Why else would all those poor southerners who DIDN'T OWN SLAVES be willing to DIE in the fight...
For the same reason poor people have often, throughout history, acted against their own interests by vigorously defending the right of the wealthy to milk them dry. Whether it was the church, smugglers, a coal mine or a corporation, answer's the same: because historically, the people don't act in their own best interests. They hose themselves.
We may debate whether this is idiocy, a desire to be associated with the gleam of the social winners, or whatever other reason; but whether it's peasants signing up to go Crusading, Colonials manipulated into throwing lower cost tea into a harbor while buying expensive smuggled tea from future 'founding fathers', poor Southern whites going to war so that wealthy Southern whites could continue to live opulent lifestyles, or poor and elderly people voting for leaders whose stated goal is to make poor and elderly people poorer, it's been with us a very long time.

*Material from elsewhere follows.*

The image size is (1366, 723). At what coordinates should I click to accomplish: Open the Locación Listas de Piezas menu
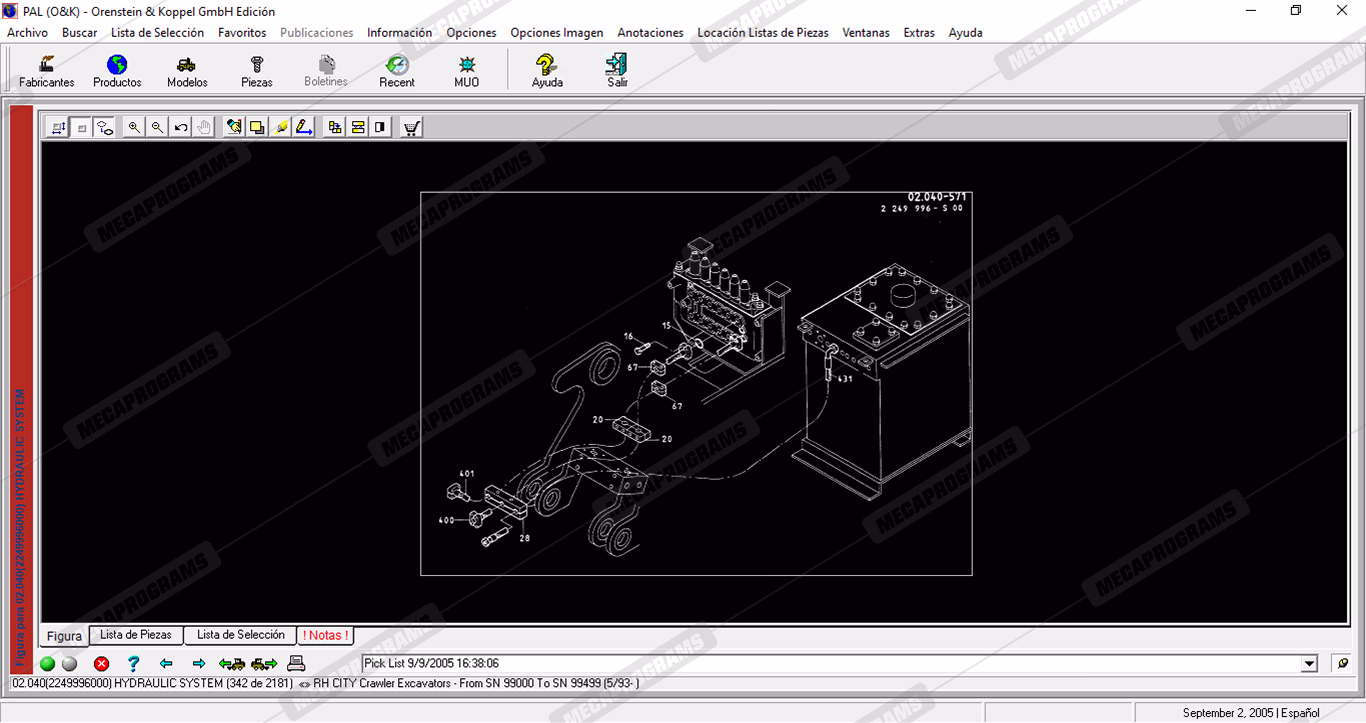pos(762,33)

There's a pervasive myth, necessary to the concept of one-person-one-vote and also necessary to the concept of the labor union, that 'the people' are actually wise. It's incorrect. Historically, 'the people' are dumber than a sack of wet nickels, and when their overlords want to screw them big time, their usual hooks are religion and nationalism. In the South, it was nationalism. So poor whites marched off to war, often barefoot and starving, while rich whites continued cultivating cash crops rather than switch to food crops that would have fed their soldiers, confident that the poor were too stupid to assemble the pieces, stick their bayonets in the ground and go home.
What puzzles me about this discussion is the use of language.
The question is typically: "What was the civil war about?" I don't think all sides are in agreement about what is truly being asked. Are they asking, "What are the causes of the Civil War?"
If so, there is a chain of events that took place. Slavery was one of them, nobody can dispute that. Taxes and states' rights were another. However, to say that "The Civil War was about slavery" implies (to me, at least), that the north was fighting to end slavery, and that is an assertion I disagree with.